Considering a TTS cluster with AS and DCS one "Application Server" at the Join Server. [...] The downside is that TTS has to make sure that you can't unclaim devices that are not registered in the application (DCS would basically need to get the device from IS).

How would this work with self-hosted Open Source / Enterprise deployments and with Dedicated Cloud deployments? Wouldn't it make more sense to have only a single DCS for each network, deployed together with the IS?

johanstokking commented 2 years ago

Considering a TTS cluster with AS and DCS one "Application Server" at the Join Server. [...] The downside is that TTS has to make sure that you can't unclaim devices that are not registered in the application (DCS would basically need to get the device from IS).

How would this work with self-hosted Open Source / Enterprise deployments and with Dedicated Cloud deployments?

Per Backend Interfaces, Join Server associates an AS-ID with an end device. This is a string, fortunately not an EUI64 this time; I'd say for TTS we use cluster addresses as AS-IDs.

Wouldn't it make more sense to have only a single DCS for each network, deployed together with the IS?

We could take the IS address as the AS-ID, and indeed deploy DCS with IS, but it's not only DCS that needs to authenticate with JS but also AS (to recover the AppSKey). Therefore, I think it is reasonable to assign an AS-ID to a cluster, so JS can authenticate an AS by its cluster address. That way, we do not have to provision multi-cluster deployments with the same credentials to authenticate as one AS-ID, and DCS and AS can use the same credentials to authenticate with JS.
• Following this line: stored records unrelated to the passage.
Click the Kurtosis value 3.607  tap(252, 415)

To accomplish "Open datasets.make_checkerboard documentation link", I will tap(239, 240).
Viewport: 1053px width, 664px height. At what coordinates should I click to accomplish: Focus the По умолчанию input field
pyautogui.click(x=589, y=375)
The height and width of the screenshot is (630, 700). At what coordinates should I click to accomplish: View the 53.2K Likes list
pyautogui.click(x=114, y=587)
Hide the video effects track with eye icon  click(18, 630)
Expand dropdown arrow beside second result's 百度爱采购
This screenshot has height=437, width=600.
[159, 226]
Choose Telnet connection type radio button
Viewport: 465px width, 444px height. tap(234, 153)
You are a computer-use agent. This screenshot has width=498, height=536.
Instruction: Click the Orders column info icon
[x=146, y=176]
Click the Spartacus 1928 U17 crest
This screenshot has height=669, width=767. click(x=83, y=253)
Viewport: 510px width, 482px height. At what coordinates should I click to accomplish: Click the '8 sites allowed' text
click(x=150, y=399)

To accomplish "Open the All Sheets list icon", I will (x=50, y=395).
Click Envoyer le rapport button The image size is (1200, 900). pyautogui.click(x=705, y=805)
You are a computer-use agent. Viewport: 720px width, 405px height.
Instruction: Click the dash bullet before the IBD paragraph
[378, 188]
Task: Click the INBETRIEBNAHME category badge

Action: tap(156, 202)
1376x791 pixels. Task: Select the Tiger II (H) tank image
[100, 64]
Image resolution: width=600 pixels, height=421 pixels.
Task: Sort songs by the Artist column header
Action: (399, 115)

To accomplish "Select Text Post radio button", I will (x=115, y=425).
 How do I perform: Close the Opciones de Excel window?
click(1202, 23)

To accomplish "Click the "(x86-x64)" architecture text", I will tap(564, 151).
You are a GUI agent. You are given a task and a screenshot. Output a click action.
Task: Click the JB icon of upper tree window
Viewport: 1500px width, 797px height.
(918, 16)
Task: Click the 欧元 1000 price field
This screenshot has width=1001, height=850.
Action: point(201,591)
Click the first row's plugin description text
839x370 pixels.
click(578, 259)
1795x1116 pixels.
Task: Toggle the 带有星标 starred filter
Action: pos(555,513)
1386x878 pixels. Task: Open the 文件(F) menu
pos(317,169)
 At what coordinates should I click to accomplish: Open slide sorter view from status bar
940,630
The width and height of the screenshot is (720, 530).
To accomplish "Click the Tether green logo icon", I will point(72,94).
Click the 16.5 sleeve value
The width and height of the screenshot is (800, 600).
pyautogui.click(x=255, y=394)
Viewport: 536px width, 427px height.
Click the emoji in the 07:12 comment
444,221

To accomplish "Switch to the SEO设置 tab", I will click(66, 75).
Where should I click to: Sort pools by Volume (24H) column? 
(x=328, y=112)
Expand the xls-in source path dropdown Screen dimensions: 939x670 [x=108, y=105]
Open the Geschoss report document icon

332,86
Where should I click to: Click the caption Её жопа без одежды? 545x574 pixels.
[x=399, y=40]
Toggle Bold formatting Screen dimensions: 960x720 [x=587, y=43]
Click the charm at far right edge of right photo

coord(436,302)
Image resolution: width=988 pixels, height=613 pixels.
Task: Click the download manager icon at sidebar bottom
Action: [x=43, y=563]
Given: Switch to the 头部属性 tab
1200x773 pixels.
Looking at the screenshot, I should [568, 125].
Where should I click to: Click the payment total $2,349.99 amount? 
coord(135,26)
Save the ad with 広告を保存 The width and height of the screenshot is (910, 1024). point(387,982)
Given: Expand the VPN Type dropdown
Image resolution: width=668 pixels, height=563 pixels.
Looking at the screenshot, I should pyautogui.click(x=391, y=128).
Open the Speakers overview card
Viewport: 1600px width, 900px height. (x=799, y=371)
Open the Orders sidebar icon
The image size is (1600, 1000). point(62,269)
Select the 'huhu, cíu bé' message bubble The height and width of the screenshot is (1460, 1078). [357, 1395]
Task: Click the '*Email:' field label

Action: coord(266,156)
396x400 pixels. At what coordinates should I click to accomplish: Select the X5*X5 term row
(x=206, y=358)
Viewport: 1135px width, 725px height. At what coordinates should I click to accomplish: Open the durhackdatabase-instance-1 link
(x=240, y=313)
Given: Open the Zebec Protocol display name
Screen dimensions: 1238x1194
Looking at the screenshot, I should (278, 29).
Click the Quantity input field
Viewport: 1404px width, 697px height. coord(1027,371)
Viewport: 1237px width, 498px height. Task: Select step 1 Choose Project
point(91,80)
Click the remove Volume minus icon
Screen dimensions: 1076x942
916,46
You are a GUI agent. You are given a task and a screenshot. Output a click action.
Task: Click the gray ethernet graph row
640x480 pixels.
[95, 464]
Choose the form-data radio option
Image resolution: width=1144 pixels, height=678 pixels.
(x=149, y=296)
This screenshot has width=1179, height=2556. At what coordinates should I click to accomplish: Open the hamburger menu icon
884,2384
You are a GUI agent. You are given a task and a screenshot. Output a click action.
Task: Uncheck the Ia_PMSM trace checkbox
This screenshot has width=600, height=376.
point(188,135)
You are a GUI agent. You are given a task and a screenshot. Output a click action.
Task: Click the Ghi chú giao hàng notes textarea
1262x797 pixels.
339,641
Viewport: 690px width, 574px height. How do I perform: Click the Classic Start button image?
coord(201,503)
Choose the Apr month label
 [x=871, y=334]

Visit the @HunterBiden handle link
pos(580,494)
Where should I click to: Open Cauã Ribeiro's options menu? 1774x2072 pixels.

johanstokking commented 2 years ago

@KrishnaIyer please see https://github.com/TheThingsIndustries/lorawan-join-server/pull/5.

The idea is that DCS gets a map of JoinEUI to client settings. The client settings contain the API to use as well as authentication methods. In case of our new JS, that will be the new claiming API and HTTP basic authentication settings. DCS authenticates as Application Server and needs to claim, unclaim, get claim status and update a claim on behalf of a user.